Fiction - Le syndrome de Sevran

Chapitre 4
A la manière d’un village Potemkine

Samedi 13 décembre 2014

Hier, l’AS Sevran a perdu une nouvelle fois, 1-0 à Valenciennes, encore une fois malgré une superbe prestation de son portier polonais, confortant sa solide place d’avant-dernier au classement. Mais fort heureusement pour les coéquipiers d’Etienne Baron, cela n’intéresse pas grand monde en ville en ce samedi matin.

En effet, c’est ce samedi que monsieur Miyazaki arrive en France pour visiter les infrastructures du club, discuter avec les principaux acteurs de celui-ci, se trouver une résidence à proximité et moult autres préparatifs à sa possible arrivée. S’il est satisfait au terme de sa semaine de séjour, le rachat du club sera signé dans moins d’un mois, les avocats des deux parties ayant déjà travaillé aux principaux aspects de l’accord de cession du club.

Inutile de préciser que Boubacar a mis les petits plats dans les grands pour cette visite avec l’aimable coopération du maire de la ville, soucieux de se débarrasser de l’encombrant président Marquet et du député de la circonscription, qui a vite vu de belles opportunités de développement économique en voyant le classement de monsieur Miyazaki parmi les plus grandes fortunes de la planète.

Pour commencer, le député a fait jouer ses relations avec le gouvernement pour dire aux douaniers de ne pas commettre d’impair. En effet, il serait du plus mauvais goût que ceux-ci croient qu’il y a 300 grammes de cocaïne cachés dans le derrière de la peluche Hello Kitty de la fille de ce prestigieux visiteur.
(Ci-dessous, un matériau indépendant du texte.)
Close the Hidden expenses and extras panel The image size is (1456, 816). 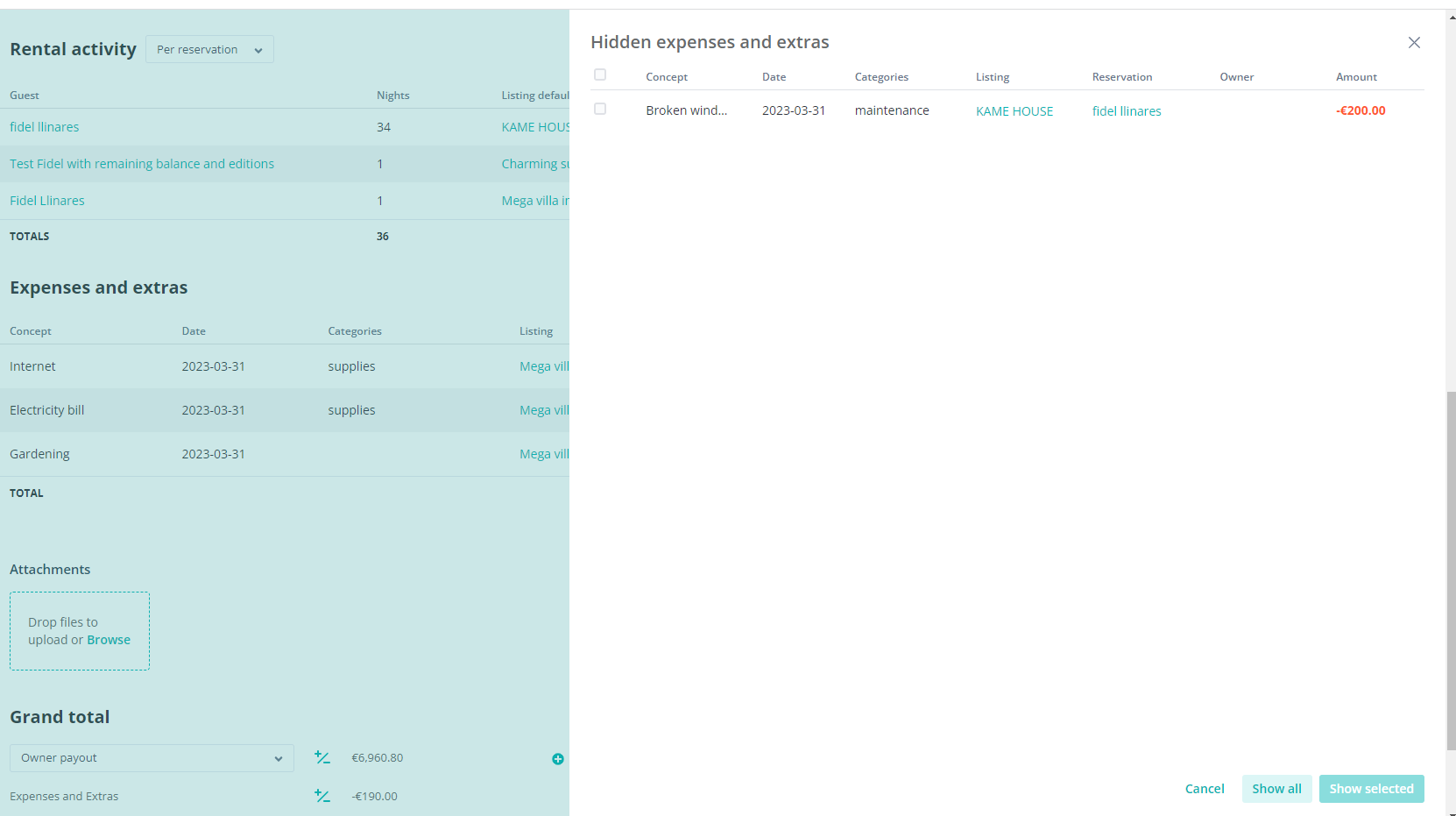point(1414,43)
Un visiteur traumatisé est un visiteur qui n’a pas envie d’acheter.

Ensuite, sachant que contrairement à de nombreux joueurs qui adorent l’effet cheveux mouillés, une bonne partie des japonais semblent composés à 25 % de sucre, Boubacar a fait dépêcher plusieurs de ses hommes de main à l’aéroport avec des parapluies haute performance pour que monsieur Miyazaki et son entourage restent encore plus secs qu’une journée dans le désert.

Il faut également que monsieur Miyazaki ne soit pas trop déboussolé dans ses clichés concernant l’élégance des français, ainsi tout le monde au club a mis ses plus beaux habits, joueurs inclus, il a tout de même fallu un peu de coaching pour certains. Par exemple il a fallu convaincre Gabriel et Khalid que si la djellaba a son charme, il y a peu de chances que nos amis japonais la cernent comme un accessoire de haute esthétisme.
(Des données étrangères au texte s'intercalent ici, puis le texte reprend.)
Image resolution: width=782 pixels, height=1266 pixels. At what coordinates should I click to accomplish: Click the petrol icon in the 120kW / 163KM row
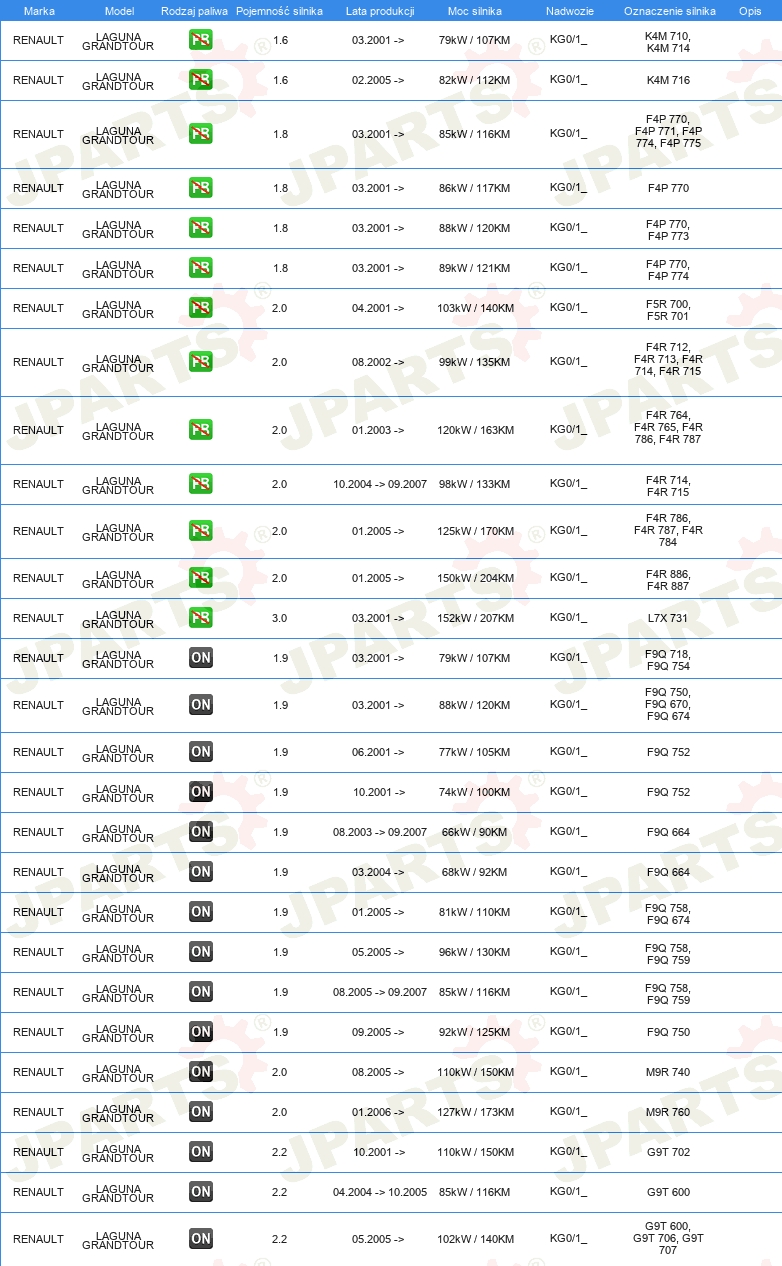200,430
Pour appâter le client, Boubacar a également investi en tenues un peu plus aguichantes pour les jeunes femmes qui s’y prêtent le mieux, le club étant également doté d’une équipe féminine qui est dans une situation encore plus désespérante que l’équipe masculine. La transformation de Caroline, qui s’est récemment inscrite dans l’espoir d’attirer l’attention de Bruno, à l’aide d’un soutien-gorge rembourré et du remplacement de ses lunettes par des lentilles a un tel succès que même celui-ci ne l’a pas reconnue.

La sécurité est bien entendu une préoccupation majeure du club durant ce séjour. La police municipale s’étant encore ridiculisée en ne pouvant rien faire il y a quelques jours lors d’un affrontement entre militants d’Alternative Antifasciste et colleurs d’affiche du Parti Pour la Liberté pour une sombre question d’affichage électoral, affrontement qui s’est d’ailleurs soldé sur une victoire d’Alternative Antifasciste par KO.
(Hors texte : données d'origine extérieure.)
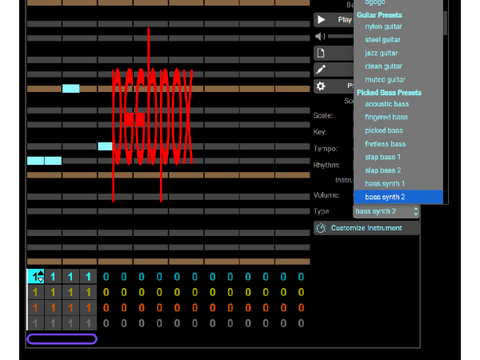Click the Customize Instrument dial icon
480x360 pixels.
pos(321,228)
Boubacar a alors eu l’excellente idée de proposer un petit complément de revenu à des militaires en permission pour assurer la sécurité de son prestigieux visiteur, gageons que ça fera plus viril que l’agent René Deblanchard et son légendaire embonpoint, victime régulière des taquineries des jeunes de la cité.

Pour finir, Boubacar a eu le bon sens de programmer la venue de son prestigieux visiteur pour la 14e journée du championnat des moins de 19 ans avec un affrontement contre Orléans. Ainsi il a bon espoir que la bande à Gabriel livre une grande démonstration de force sous les yeux de son acheteur.

Le plan est clair, masquer les aspects les moins reluisants de la vie à Sevran à ses visiteurs, à la manière d’un village Potemkine. Si le syndrome de Paris peut causer des hallucinations et des vertiges à certains touristes japonais, on n’ose imaginer l’effet qu’une visite à Sevran non filtrée pourrait causer à la famille Miyazaki.

En début d’après-midi, un avion en provenance de Tokyo se pose à l’aéroport de Roissy, monsieur Miyazaki en sort, accompagné de son conseiller Yuji et de sa fille Kasumi. Le plan démarre bien, les douaniers, soucieux de ne pas froisser leur hiérarchie, ne causant aucun souci à la famille et se montrent par ailleurs fort courtois.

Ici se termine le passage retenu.